The good news with balancing your preventative and corrective maintenance is the benefits you can experience in the short and long term with moving to more proactive practices.

Benefits to using preventive instead of corrective maintenance include:

  • Lower cost
  • Better for assets and equipment (fewer failures)
  • Plan ahead with preventive maintenance on a controllable schedule 
  • Less time is required by technicians when it's not an emergency (corrective) situation
  • Predict the spare parts you need instead of potentially being out of them or needing them at a moment's notice


Why is preventive maintenance important? 

Productivity, efficiency and uptime are critical to your operations – this, you know. To meet your bottom line and maximize your productivity, you have to keep your critical assets running at 100%.  

Our research shows that 80% of facility maintenance issues can be addressed by performing preventive maintenance on only 20% of facility systems. In addition, a preventive maintenance program can help you cut costs by 12-18% and save more than $135,000 per year. 

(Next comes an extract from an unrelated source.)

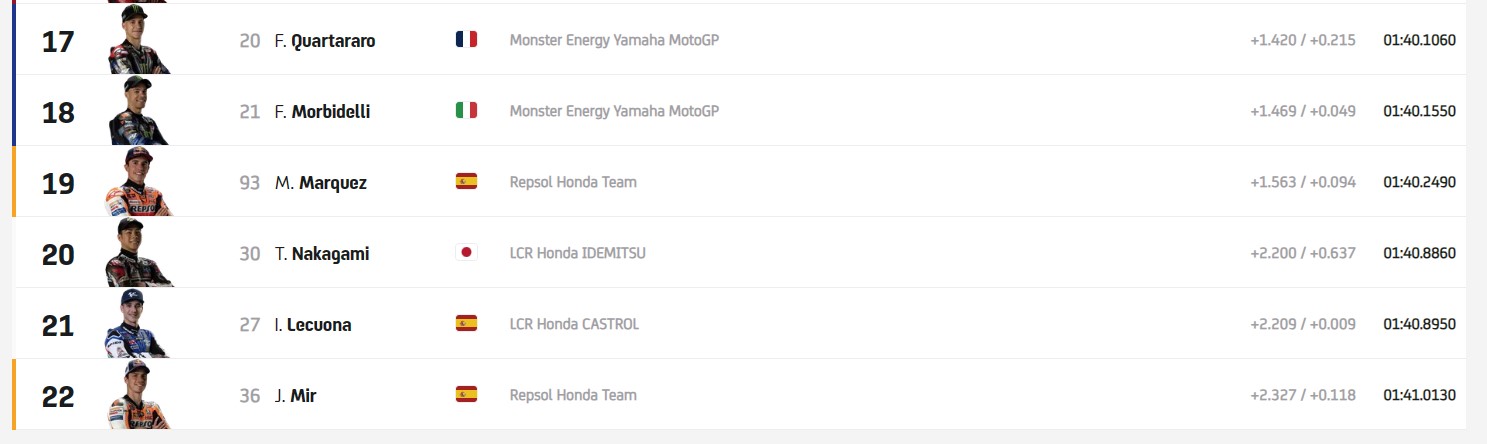1487x444 pixels.
Task: Click the F. Morbidelli rider name
Action: (x=322, y=112)
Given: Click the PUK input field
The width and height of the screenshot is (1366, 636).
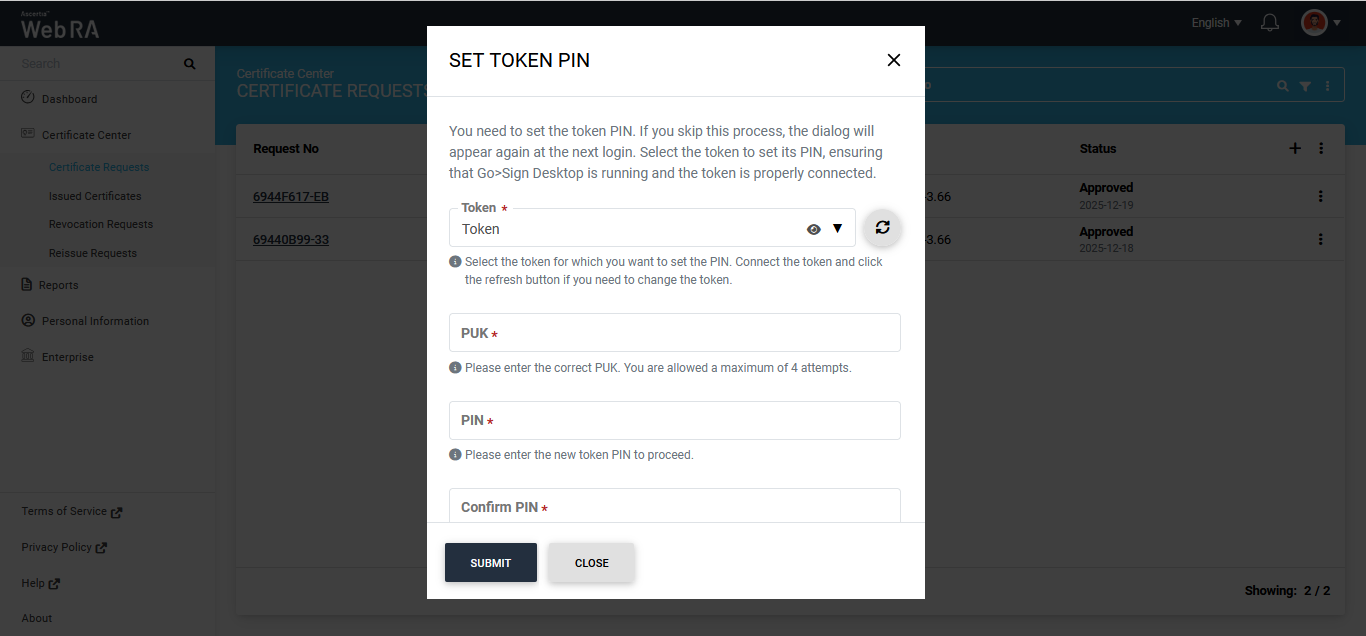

Preventive maintenance helps you move away from emergency or reactive work to a proactive approach where you know better what you need, when and how much to be at full capacity. A good PM program can also reduce insurance claims and overall risk. 


How does preventive maintenance impact productivity? 

The key to sustaining preventive maintenance is making it regular and scheduled. The more PM is a part of your technicians' day, the fewer fires and breakdowns will take up their time. This means that they get to spend more time doing their daily work instead of getting sidetracked by unexpected emergencies, and you can save 12-18% per work order. 


Our research shows that a PM program can create a 50-65% reduction in the rate of emergency work and a 28.6-39.3% reduction in average cost per work order.



Determine whether preventive maintenance is the right maintenance strategy

Benjamin Franklin said it best: “An ounce of prevention is worth a pound of cure.” This is directly applicable to any asset-intensive industry. That “ounce” of preventive maintenance starts with a cultural acceptance that a “run-to-fail” (or “firefighting mode”) is not sustainable. You can start slowly – this is a continuous improvement process. The cultural and operational changes that embrace a preventive maintenance environment are contagious.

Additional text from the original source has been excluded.